To implement quantum algorithms on a quantum computer, we must overcome the twin problems of fault-tolerance -- how can we realize a relatively noiseless computation by cleverly combining noisy components? -- and compilation -- how can we realize an arbitrary quantum algorithm given the basic operations available on the quantum device at hand? We show how treating the former problem via error-correcting codes enables greater flexibility in resolving the latter. Specifically, we explicitly leverage the fact that error-correcting codes introduce redundancy which renders physically distinct operators logically indistinguishable. In terms of computation, it suffices to implement any operator logically equivalent to some target, yet from a compilation perspective, certain choices may be preferable to others. Our novel contribution is making this intuition precise in the general setting of the special unitary group. In particular, we describe how to reduce the problem of making a compilation-ideal choice to a least squares problem and provide a closed form solution thereof. Using our framework, it is possible to circumvent inserting costly swaps to adhere to hardware connectivity; instead, we could realize the logical target through a distinct physical Hamiltonian that is natively accessible. We elucidate our approach using the $[[4,2,2]]$ code. We discuss connections to compressed sensing that may pave the way to efficient compilation leveraging physical degrees of freedom.

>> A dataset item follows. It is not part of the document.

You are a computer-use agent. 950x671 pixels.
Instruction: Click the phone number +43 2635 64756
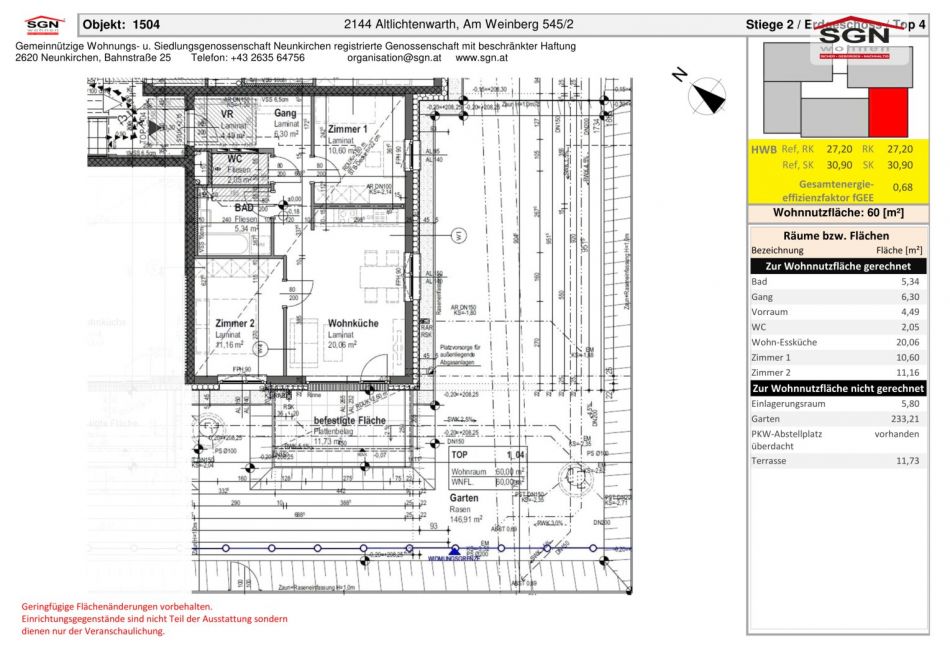pos(248,58)
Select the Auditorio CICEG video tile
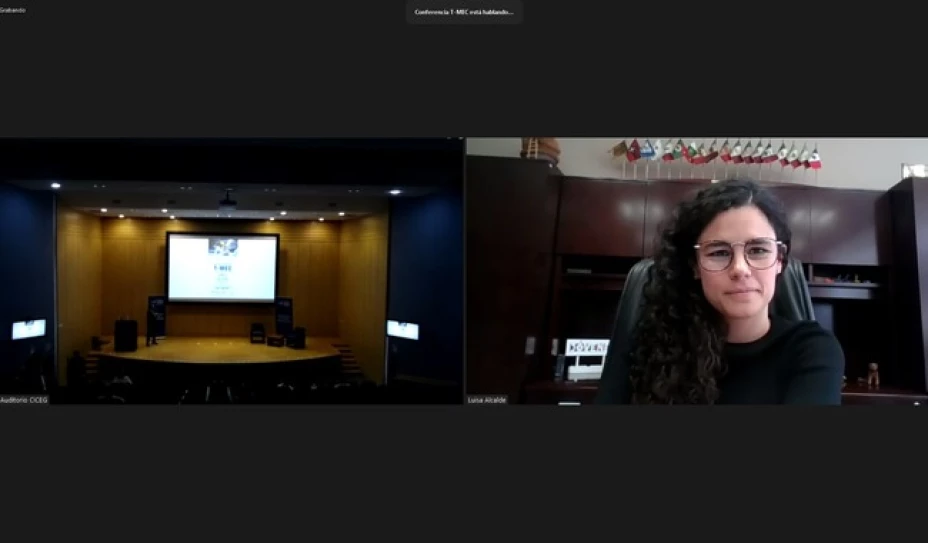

翻译：要在量子计算机上实现量子算法，我们必须克服两个相互关联的问题：容错性——如何通过巧妙组合噪声组件实现相对无噪声的计算——以及编译——如何利用当前量子设备提供的基本操作来实现任意量子算法。研究表明，通过纠错码处理前者问题能为解决后者问题带来更大灵活性。具体而言，我们明确利用了纠错码引入冗余这一事实，该冗余使得物理上不同的算子在逻辑上不可区分。从计算角度看，只要实现与某个目标逻辑等价的任意算子即可满足要求；但从编译角度看，某些选择可能优于其他选择。我们的创新贡献在于将这一直觉精确地推广到特殊酉群的一般性设定中。特别地，我们描述了如何将编译最佳选择问题转化为最小二乘问题，并给出了其闭式解。利用我们的框架，可以避免插入昂贵的交换门来适配硬件连接约束；相反，我们可以通过原生可访问的不同物理哈密顿量来实现逻辑目标。我们使用$[[4,2,2]]$码阐释了该方法，并讨论了与压缩感知的联系，这或将为利用物理自由度实现高效编译铺平道路。